Dankbaar werk is het ook. “Veel vrouwen zijn opgelucht en bedanken me na afloop uitgebreid. Ik heb jaren in Twente als gynaecoloog gewerkt. Nou, daar was ik het wel anders gewend. Na een zeer gecompliceerde bevalling kwam een boer midden in de nacht naar me toe. ‘Dokter’, zei hij, ‘m’n vee heeft het bij bevallingen gemakkelijker gehad dan mijn vrouw’. Daar kun je het dan mee doen. Ik rijd nu met plezier naar de klinieken.”
Een collega wees hem erop dat de GGD artsen zocht voor de vaccinatielocaties. “Ik had nog tijd, want ik werk niet fulltime in de abortusklinieken. Dat GGD-werk leek me wel wat. Het is maatschappelijk relevant en ik vind het ook wel fascinerend om te zien hoe zo’n enorme operatie wordt opgetuigd. Ze toveren toch in één keer zo’n oude industrieloods in Hengelo om tot een hal waarin je dagelijks tussen de 800 en 1200 mensen kunt vaccineren. En dat met mensen die nog nooit met elkaar hebben samengewerkt en die in functies zitten die vóór corona niet eens bestonden. Een van de vaccinatiecoördinatoren in Enschede was eigenaar van een sportschool die door corona gesloten was. Vaccinatiecoördinator – klinkt mooi, maar je moet het zelf wel even goed invullen. Echt fascinerend dat het allemaal goed gelukt is.”

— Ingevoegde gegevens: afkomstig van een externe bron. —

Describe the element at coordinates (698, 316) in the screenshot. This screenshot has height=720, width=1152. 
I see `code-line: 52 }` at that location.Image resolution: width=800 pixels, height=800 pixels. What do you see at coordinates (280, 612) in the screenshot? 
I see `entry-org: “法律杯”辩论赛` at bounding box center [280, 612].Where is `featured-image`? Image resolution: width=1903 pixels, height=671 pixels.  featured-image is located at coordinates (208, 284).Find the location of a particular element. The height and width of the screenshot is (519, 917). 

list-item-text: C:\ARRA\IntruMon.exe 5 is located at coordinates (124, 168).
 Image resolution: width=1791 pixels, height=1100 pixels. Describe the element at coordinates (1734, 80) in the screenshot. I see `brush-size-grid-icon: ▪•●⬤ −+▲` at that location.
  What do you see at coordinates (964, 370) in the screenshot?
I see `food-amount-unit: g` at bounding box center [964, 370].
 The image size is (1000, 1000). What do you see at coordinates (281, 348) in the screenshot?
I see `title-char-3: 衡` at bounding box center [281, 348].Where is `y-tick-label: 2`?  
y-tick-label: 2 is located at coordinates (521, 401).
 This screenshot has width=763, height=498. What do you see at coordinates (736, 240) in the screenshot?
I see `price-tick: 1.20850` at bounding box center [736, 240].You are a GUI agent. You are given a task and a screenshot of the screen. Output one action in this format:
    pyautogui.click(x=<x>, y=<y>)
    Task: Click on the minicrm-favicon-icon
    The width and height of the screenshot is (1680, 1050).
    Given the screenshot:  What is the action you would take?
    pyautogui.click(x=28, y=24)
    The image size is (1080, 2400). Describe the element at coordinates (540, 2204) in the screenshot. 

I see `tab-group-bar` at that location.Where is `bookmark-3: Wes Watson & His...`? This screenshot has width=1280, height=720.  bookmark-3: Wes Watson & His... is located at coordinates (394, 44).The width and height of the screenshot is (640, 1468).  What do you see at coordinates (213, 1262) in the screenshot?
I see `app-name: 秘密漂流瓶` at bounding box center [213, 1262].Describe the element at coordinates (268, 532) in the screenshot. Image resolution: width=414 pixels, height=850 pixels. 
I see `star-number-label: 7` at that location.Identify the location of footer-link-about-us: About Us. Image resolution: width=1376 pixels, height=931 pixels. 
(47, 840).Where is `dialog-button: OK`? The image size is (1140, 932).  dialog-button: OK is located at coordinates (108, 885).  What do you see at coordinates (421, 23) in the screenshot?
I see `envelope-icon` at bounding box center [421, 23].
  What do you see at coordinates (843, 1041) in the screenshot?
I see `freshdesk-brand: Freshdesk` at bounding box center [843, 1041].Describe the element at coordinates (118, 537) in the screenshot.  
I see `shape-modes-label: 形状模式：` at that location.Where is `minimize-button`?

“Voor het werk als arts gebruik je nog geen promille van je kennis. Veel stelt het niet voor. Maar ik begrijp de GGD wel dat er een arts bij moet. Je wil er iemand bij hebben met medische kennis. Als er iemand tijdens vaccineren overlijdt keert de publieke opinie zich tegen je en staat de hele campagne op zijn kop. Dat is het laatste wat je wil. Gelukkig is dat niet gebeurd. In Hengelo is één persoon overleden, maar dat was vóór de vaccinatie.”